Garrison information
- Occupants: Intelligence Corps; Defence Intelligence Training Group;

= MOD Chicksands =

British Armed Forces facility in Bedfordshire, England

Ministry of Defence Chicksands, or more simply MOD Chicksands, is a tri-service British Armed Forces facility in Bedfordshire, approximately 35 mi north of London. It is named after Chicksands Priory, a 12th-century Gilbertine monastery located within the perimeter of the camp.

The site was formerly RAF Chicksands, which closed in 1997, handing over control of the site to the British Army. Today, the Defence Intelligence Training Group (DITG) is based at MOD Chicksands, and is the Headquarters of the Intelligence Corps.

The base will close and be disposed of in 2031.

==Site history==

=== RAF Chicksands ===
The Crown Commissioners bought the Chicksands estate on 15 April 1936, later renting it to Gerald Bagshawe, who lived there until it was requisitioned by the Royal Navy. After nine months the RAF took over operations and established a signal intelligence collection (SIGINT) unit there, known as a Y Station.

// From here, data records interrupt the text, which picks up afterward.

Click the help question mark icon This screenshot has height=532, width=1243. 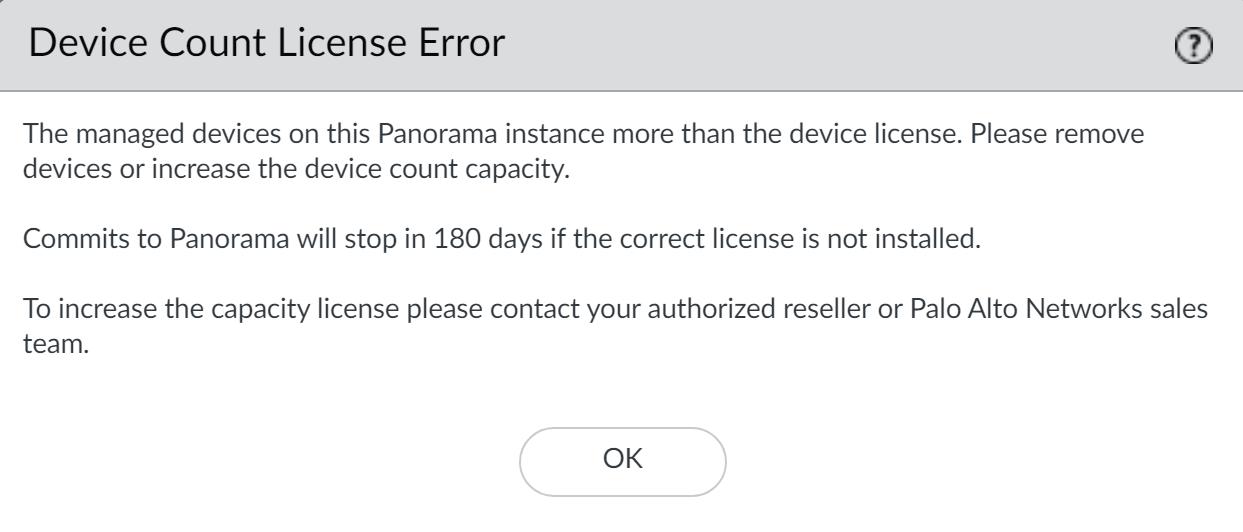coord(1196,45)
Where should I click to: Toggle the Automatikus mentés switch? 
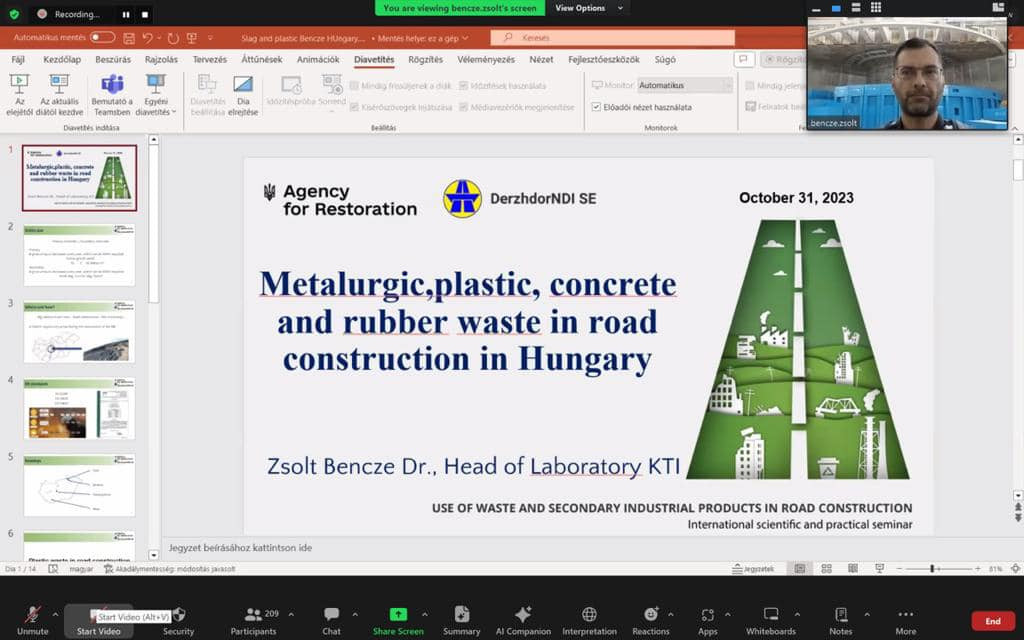(x=102, y=38)

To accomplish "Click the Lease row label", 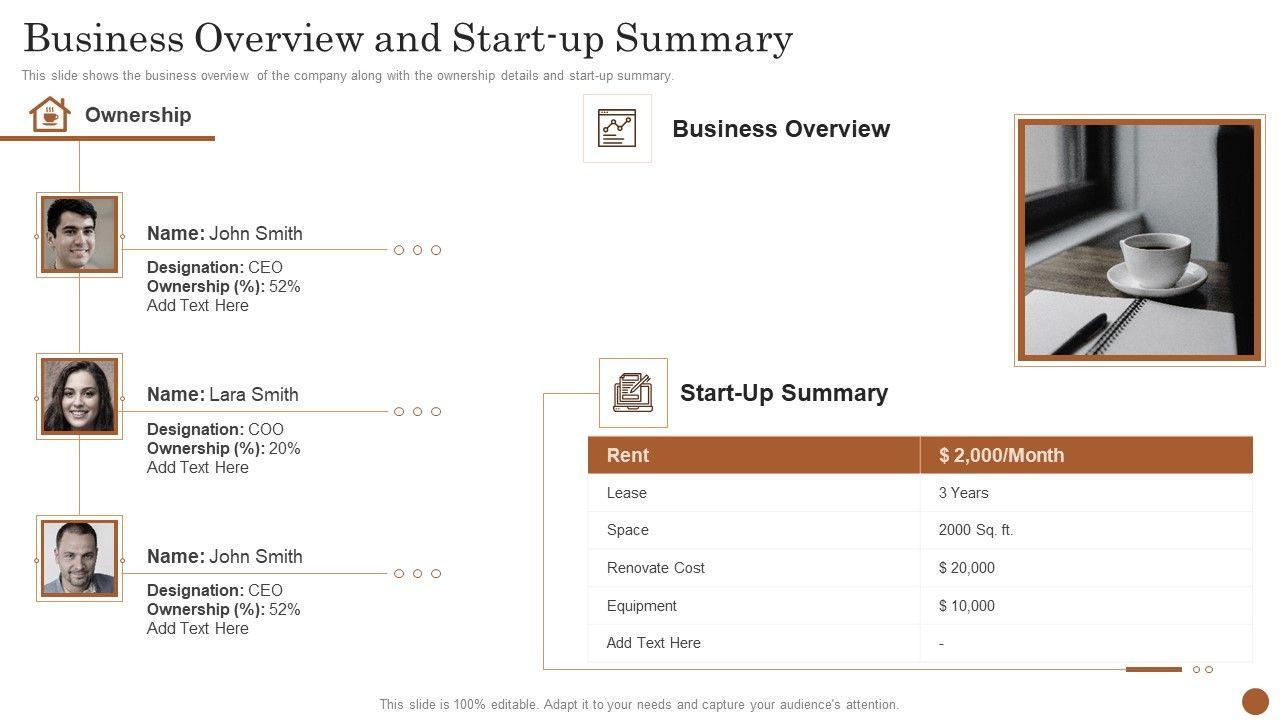I will click(627, 493).
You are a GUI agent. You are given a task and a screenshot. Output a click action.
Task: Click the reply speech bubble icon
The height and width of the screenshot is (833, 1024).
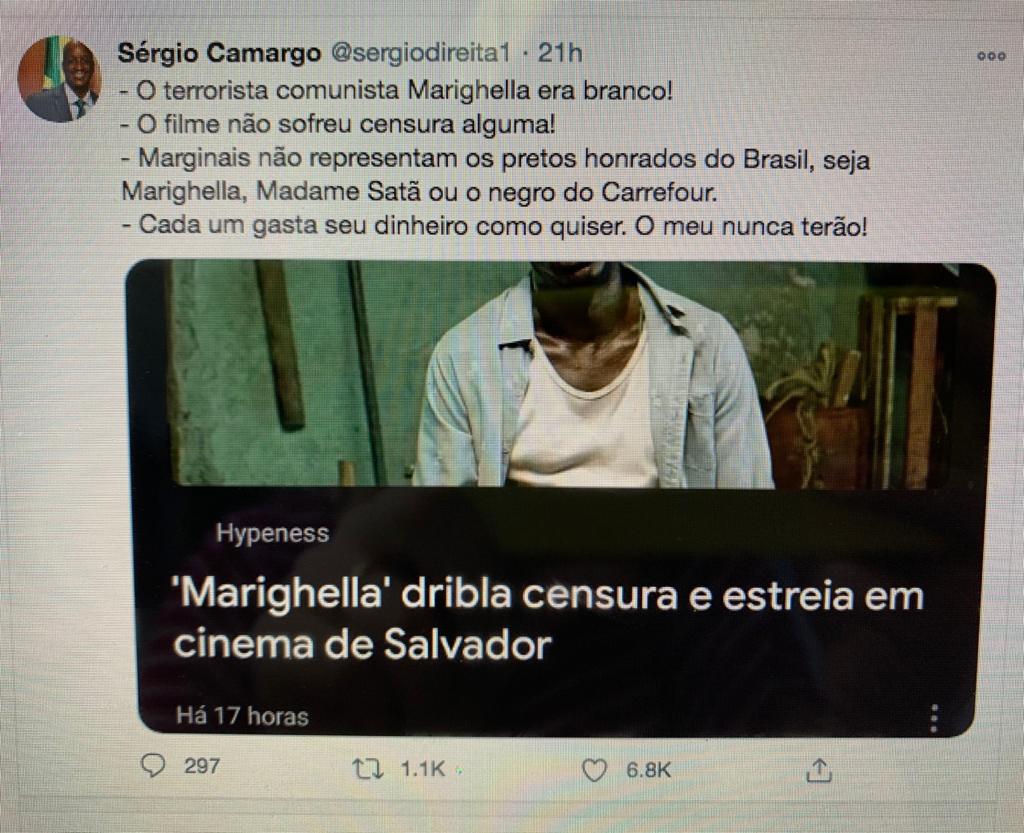pyautogui.click(x=153, y=766)
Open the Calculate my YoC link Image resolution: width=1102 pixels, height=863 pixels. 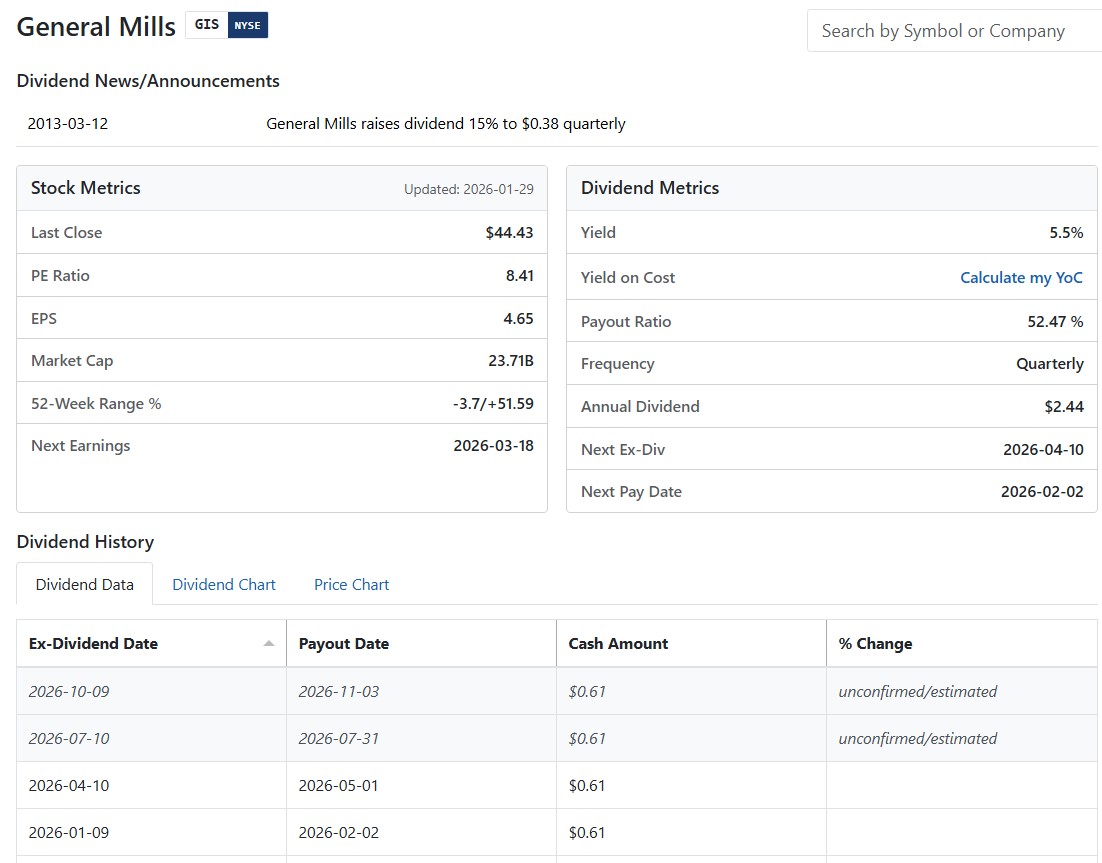tap(1021, 278)
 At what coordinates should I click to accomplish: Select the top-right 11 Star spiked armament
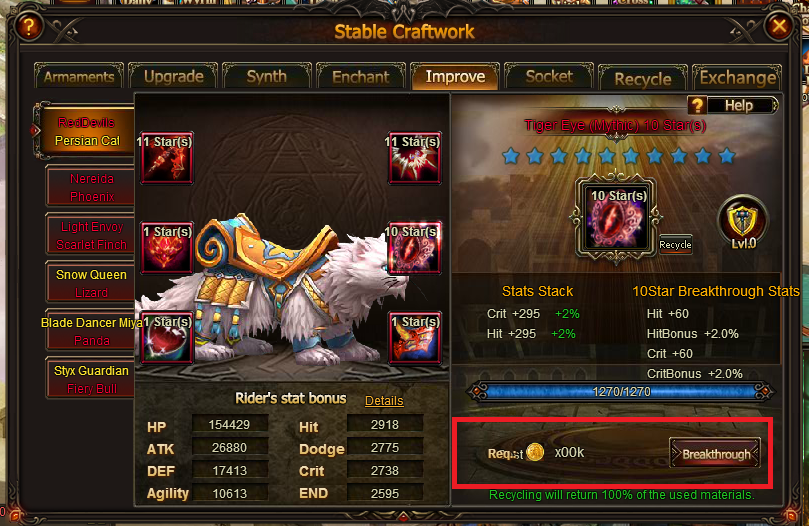[414, 158]
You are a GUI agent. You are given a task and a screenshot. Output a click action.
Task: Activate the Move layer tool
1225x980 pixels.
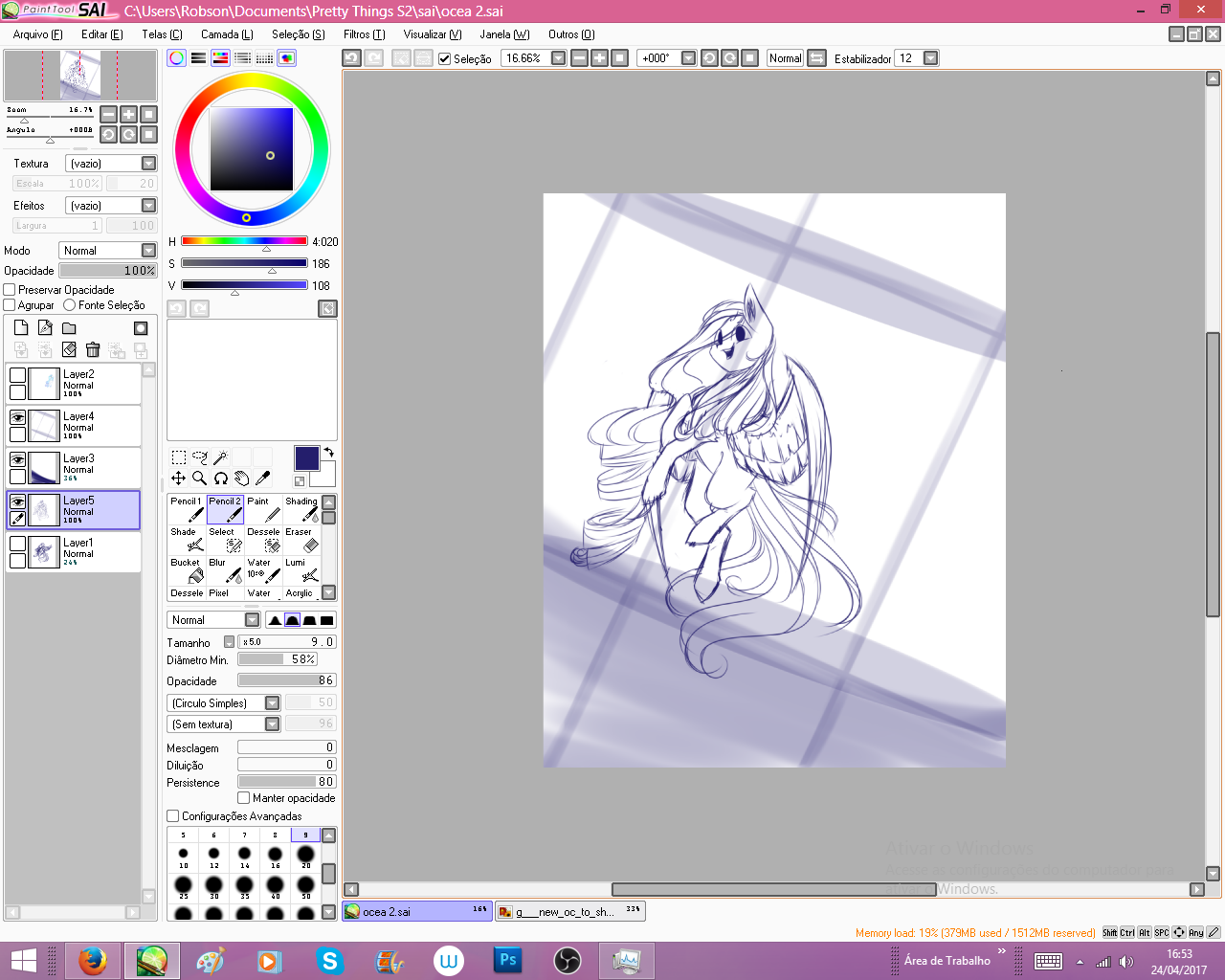pos(178,478)
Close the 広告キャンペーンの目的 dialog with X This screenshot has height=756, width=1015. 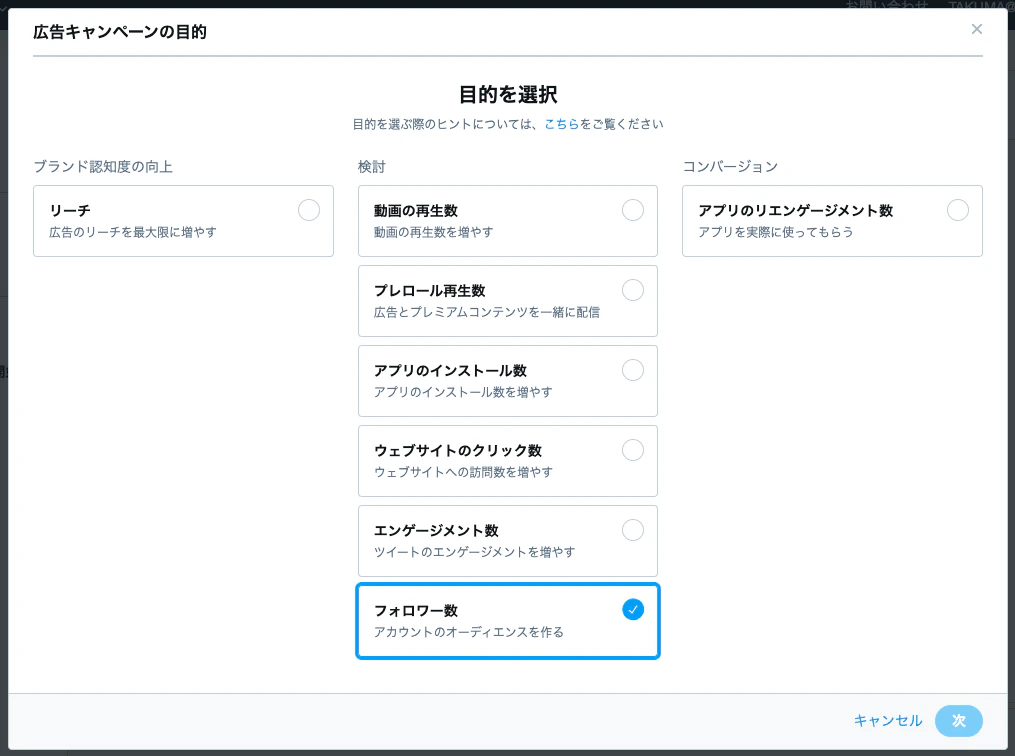[976, 30]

The site operated as a SIGINT collection site throughout the Second World War, intercepting German traffic and passing the resulting material to the Government Code and Cypher School at Bletchley Park, where ciphers and codes of several Axis countries were decrypted, most importantly the ciphers generated by the German Enigma and Lorenz machines.

=== United States Air Force Europe ===
In 1950 the site was subleased to the United States Air Force serving as the base of the 6940th Radio Squadron, responsible for continued communications and SIGINT operation through the Cold War. The RAF continued to act as a host unit for the resident USAF units, including over time the 6950th United States Air Force Security Squadron, later becoming the 6950th Electronic Security Group and the 7274th Air Base Group.

In 1962, a 1443 ft diameter AN/FLR-9 Wullenweber antenna array was constructed at Chicksands to form part of the Iron Horse HF direction finding network. This antenna array, dubbed the Elephant Cage, was dismantled in 1996 when the USAF withdrew from the site, handing it back to the British Armed Forces.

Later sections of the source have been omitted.